■ **WORK TO COMPLETE**
Return every line in the items below that contains the string "pixels". Case matters.

=== DATA FOR PROCESSING ===

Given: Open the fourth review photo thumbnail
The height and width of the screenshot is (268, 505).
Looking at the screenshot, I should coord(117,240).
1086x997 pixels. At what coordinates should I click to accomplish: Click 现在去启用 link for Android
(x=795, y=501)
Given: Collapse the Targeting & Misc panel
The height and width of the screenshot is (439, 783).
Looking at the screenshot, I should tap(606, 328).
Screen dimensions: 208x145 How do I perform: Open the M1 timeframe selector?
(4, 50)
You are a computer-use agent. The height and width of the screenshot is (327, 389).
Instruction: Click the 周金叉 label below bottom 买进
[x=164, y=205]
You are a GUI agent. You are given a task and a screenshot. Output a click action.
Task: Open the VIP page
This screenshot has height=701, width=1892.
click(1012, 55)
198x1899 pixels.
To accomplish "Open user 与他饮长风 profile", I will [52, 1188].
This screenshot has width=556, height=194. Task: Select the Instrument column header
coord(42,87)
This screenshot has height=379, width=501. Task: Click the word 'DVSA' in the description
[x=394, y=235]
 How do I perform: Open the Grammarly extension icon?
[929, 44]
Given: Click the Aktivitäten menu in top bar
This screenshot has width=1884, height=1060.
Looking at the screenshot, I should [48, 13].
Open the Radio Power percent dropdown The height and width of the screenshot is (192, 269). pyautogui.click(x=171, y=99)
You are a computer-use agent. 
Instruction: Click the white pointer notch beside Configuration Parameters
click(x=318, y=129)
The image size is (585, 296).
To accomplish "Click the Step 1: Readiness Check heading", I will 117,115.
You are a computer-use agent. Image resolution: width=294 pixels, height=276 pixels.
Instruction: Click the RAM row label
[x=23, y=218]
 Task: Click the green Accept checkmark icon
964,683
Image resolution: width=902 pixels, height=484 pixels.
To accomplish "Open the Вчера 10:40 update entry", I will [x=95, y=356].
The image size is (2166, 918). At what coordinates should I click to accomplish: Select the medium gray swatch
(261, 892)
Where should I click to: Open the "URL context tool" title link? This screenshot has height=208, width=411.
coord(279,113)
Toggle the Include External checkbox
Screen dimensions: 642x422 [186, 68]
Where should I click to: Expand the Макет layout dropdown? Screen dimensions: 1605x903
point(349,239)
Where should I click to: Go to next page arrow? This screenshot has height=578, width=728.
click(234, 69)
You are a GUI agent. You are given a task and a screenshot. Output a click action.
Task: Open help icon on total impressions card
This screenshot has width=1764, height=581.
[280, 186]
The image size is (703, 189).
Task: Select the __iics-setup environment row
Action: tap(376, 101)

===

■ **RESPONSE TO THIS EXERCISE**
1086x997 pixels. At what coordinates should I click to accomplish: Click 现在去启用 link for Android
198x1899 pixels.
You are a computer-use agent. Image resolution: width=294 pixels, height=276 pixels.
Image resolution: width=902 pixels, height=484 pixels.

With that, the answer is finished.